A complicada governabilidade argentina
Se você acha o Brasil um país complicado de governar, bem-vindo à Argentina. As complicações de nossos colegas de continente vão muito além das políticas intervencionistas mal-sucedidas do casal Kirchner nos últimos doze anos. A estrutura institucional da política argentina dificulta a implementação de políticas públicas estáveis, minimamente garantidas pelos atores sociais e políticos relevantes. […]
Se você acha o Brasil um país complicado de governar, bem-vindo à Argentina. As complicações de nossos colegas de continente vão muito além das políticas intervencionistas mal-sucedidas do casal Kirchner nos últimos doze anos. A estrutura institucional da política argentina dificulta a implementação de políticas públicas estáveis, minimamente garantidas pelos atores sociais e políticos relevantes. A Argentina vive, na prática, o que o Brasil é injustamente acusado de ser: uma democracia pouco funcional, que dá poder demais ao presidente.
Até onde sei, o melhor livro sobre política argentina é “The institutional foundations of public policy in Argentina”, de Pablo Spiller e Mariano Tommasi. Eles explicam como a capacidade de atores políticos firmarem compromissos estáveis ao longo do tempo afeta a qualidade das políticas públicas. “Qualidade” nada tem a ver com o conteúdo da política – ou seja, pouco importa se é intervencionista ou pró-mercado.

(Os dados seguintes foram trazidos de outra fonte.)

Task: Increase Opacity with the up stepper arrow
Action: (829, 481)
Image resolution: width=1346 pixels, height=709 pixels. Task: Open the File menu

Significa, no caso, quão estáveis, críveis, ajustáveis e bem implementadas elas são. Na Argentina, estão mal em todos esses quesitos.
Os parlamentares argentinos têm poucos incentivos para firmar coalizões com o presidente. O principal motivo é o poder dos governadores, resultante do sistema eleitoral de representação proporcional com lista fechada. “Lista fechada” significa que o eleitor pode votar apenas na legenda partidária. Uma vez contabilizados os votos, digamos que um partido tenha direito a cinco assentos na Câmara dos Deputados. Serão eleitos os cinco primeiros da lista pré-definida pelo partido – no Brasil, não há essa definição prévia, daí a “lista aberta”. Nesse sistema, os governadores influenciam muito a definição das listas dos partidos. Consequentemente, influenciam o comportamento parlamentar mais do que o presidente.
Daí decorre um dos principais problemas da política argentina: o fato de que o presidente, dotado de invejável poder de decreto, precisa negociar com governadores e parlamentares suas políticas de médio e longo prazo. Afinal, o poder de decreto permite que ele consiga se dar bem a curto prazo, mas depois enfrentará oposição (via Congresso, Judiciário ou burocracia) e talvez não consiga implementar o que deseja.
Ora, “implementar” não significa aprovar leis e esperar os burocratas agirem? Sim, dizem Spiller e Tommasi, mas para isso é necessário que haja uma burocracia capacitada e estável. Na Argentina, nem os parlamentares nem o presidente têm incentivos para construí-la. Ambos se preocupam com o curto prazo, pelas características institucionais já explicadas. Assim, o presidente constrói uma “burocracia paralela”, repleta de cargos de confiança, para esvaziar as atribuições dos servidores concursados. E a burocracia partidária tem, é claro, fortes incentivos para usar o aparato estatal de modo corrupto.
Boa sorte ao governo Mauricio Macri.